SOURCE RECORDS =
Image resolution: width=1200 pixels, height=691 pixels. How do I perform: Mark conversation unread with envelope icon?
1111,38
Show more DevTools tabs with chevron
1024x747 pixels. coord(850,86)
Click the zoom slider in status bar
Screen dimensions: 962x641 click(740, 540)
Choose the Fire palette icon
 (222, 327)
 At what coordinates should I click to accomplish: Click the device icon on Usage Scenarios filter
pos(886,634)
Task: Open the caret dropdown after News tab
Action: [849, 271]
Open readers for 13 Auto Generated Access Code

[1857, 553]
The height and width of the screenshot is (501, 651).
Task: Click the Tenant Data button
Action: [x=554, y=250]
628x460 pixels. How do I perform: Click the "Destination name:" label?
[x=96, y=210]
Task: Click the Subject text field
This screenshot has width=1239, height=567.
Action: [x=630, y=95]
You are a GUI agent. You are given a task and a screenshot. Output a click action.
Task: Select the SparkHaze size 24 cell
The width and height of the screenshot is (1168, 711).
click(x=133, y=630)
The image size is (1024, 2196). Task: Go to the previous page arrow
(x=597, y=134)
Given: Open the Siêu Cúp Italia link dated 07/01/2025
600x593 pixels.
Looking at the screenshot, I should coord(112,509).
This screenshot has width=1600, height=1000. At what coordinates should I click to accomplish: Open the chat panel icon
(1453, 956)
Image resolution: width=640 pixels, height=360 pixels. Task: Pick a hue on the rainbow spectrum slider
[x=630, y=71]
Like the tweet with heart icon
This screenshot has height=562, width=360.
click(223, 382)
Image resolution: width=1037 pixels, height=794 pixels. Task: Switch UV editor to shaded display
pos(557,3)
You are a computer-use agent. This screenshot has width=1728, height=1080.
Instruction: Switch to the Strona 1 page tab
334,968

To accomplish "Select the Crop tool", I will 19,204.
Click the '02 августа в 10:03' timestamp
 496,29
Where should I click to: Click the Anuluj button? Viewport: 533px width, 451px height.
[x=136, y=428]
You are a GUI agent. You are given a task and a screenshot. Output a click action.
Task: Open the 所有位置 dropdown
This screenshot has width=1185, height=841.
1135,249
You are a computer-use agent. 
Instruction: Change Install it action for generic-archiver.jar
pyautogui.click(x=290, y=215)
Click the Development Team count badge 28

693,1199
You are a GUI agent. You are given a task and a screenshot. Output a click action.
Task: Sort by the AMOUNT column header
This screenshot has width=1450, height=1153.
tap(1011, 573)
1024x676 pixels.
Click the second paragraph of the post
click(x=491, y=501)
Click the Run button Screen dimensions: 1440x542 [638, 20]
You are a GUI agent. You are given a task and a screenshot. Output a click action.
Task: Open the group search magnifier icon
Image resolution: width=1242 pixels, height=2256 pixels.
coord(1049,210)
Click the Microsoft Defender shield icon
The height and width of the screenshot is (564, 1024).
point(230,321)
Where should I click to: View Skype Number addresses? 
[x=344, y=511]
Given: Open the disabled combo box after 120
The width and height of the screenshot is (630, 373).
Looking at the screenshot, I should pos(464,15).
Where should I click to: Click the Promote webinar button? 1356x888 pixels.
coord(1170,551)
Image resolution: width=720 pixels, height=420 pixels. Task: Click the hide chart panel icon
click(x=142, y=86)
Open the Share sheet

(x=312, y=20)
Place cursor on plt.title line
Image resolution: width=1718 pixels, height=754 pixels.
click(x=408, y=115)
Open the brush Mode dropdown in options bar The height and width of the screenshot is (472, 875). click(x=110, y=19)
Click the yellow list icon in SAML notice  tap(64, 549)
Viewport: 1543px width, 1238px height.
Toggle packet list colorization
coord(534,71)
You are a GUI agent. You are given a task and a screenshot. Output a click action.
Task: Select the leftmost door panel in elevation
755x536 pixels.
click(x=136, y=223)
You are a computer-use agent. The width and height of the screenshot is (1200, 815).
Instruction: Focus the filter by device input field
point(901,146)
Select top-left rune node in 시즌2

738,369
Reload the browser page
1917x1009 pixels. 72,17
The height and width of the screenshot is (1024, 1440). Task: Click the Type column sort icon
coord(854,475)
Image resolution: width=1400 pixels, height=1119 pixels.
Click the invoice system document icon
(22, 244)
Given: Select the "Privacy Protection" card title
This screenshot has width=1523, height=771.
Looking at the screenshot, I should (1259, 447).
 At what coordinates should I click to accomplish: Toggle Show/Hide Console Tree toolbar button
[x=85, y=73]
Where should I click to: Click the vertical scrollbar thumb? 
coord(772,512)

PROBLEM DETAILS = Work out how many lines of the records contain the string "computer". Nothing but the number should be written.

PROBLEM SOLUTION = 3